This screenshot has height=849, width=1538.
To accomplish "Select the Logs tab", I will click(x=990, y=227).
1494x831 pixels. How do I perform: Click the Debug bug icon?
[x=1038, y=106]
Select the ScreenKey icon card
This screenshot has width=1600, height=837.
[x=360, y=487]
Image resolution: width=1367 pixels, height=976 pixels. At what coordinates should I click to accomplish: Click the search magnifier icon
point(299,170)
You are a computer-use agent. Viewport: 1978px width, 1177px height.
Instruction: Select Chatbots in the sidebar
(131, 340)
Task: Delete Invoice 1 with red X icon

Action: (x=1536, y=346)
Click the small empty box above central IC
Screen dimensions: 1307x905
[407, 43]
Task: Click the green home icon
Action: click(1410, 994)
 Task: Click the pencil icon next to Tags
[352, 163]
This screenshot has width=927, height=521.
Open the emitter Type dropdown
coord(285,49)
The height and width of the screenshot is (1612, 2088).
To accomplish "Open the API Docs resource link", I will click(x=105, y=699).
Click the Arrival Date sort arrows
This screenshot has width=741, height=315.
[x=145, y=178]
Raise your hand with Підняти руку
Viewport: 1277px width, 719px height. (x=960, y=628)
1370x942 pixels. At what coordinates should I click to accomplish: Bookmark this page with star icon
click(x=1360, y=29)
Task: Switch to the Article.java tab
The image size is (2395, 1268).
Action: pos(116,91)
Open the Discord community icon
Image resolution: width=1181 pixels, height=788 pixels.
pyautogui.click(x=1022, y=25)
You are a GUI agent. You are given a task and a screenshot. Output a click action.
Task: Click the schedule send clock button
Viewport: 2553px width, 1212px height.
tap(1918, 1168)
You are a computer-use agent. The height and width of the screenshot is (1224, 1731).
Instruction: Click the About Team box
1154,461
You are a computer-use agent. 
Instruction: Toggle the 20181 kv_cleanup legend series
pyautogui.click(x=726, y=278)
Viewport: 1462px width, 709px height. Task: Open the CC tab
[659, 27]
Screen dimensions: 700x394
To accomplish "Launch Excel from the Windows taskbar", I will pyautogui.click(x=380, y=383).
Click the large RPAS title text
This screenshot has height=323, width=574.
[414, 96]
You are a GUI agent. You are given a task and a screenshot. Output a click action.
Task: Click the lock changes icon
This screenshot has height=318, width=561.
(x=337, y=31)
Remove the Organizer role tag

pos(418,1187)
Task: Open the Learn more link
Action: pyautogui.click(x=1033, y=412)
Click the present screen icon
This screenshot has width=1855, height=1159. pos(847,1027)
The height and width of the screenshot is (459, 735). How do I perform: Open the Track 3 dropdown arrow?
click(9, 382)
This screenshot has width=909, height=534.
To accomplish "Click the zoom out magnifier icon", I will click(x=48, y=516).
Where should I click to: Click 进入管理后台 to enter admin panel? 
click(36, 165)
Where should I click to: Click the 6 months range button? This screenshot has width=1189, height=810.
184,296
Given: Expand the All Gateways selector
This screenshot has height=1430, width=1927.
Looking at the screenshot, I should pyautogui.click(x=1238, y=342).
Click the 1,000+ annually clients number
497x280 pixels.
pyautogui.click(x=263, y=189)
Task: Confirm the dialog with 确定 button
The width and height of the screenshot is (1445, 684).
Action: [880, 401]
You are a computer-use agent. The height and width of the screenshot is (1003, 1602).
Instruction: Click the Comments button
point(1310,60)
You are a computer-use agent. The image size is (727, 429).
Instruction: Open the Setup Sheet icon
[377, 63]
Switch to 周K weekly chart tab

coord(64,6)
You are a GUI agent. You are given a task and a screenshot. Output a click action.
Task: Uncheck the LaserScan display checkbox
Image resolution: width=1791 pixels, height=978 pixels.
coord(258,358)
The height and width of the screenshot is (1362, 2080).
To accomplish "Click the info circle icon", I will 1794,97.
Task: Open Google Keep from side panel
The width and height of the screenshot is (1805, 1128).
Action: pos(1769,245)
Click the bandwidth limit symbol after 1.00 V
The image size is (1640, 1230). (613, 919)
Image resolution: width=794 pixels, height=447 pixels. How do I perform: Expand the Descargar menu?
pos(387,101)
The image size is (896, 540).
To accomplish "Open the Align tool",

Exercise instructions: Copy back the listing above exactly, but only from the line with "Where should I click to: Click 进入管理后台" through the line with "Task: Uncheck the LaserScan display checkbox", both ends included.

Your response:
Where should I click to: Click 进入管理后台 to enter admin panel? 
click(36, 165)
Where should I click to: Click the 6 months range button? This screenshot has width=1189, height=810.
184,296
Given: Expand the All Gateways selector
This screenshot has height=1430, width=1927.
Looking at the screenshot, I should pyautogui.click(x=1238, y=342).
Click the 1,000+ annually clients number
497x280 pixels.
pyautogui.click(x=263, y=189)
Task: Confirm the dialog with 确定 button
The width and height of the screenshot is (1445, 684).
Action: [880, 401]
You are a computer-use agent. The height and width of the screenshot is (1003, 1602).
Instruction: Click the Comments button
point(1310,60)
You are a computer-use agent. The image size is (727, 429).
Instruction: Open the Setup Sheet icon
[377, 63]
Switch to 周K weekly chart tab

coord(64,6)
You are a GUI agent. You are given a task and a screenshot. Output a click action.
Task: Uncheck the LaserScan display checkbox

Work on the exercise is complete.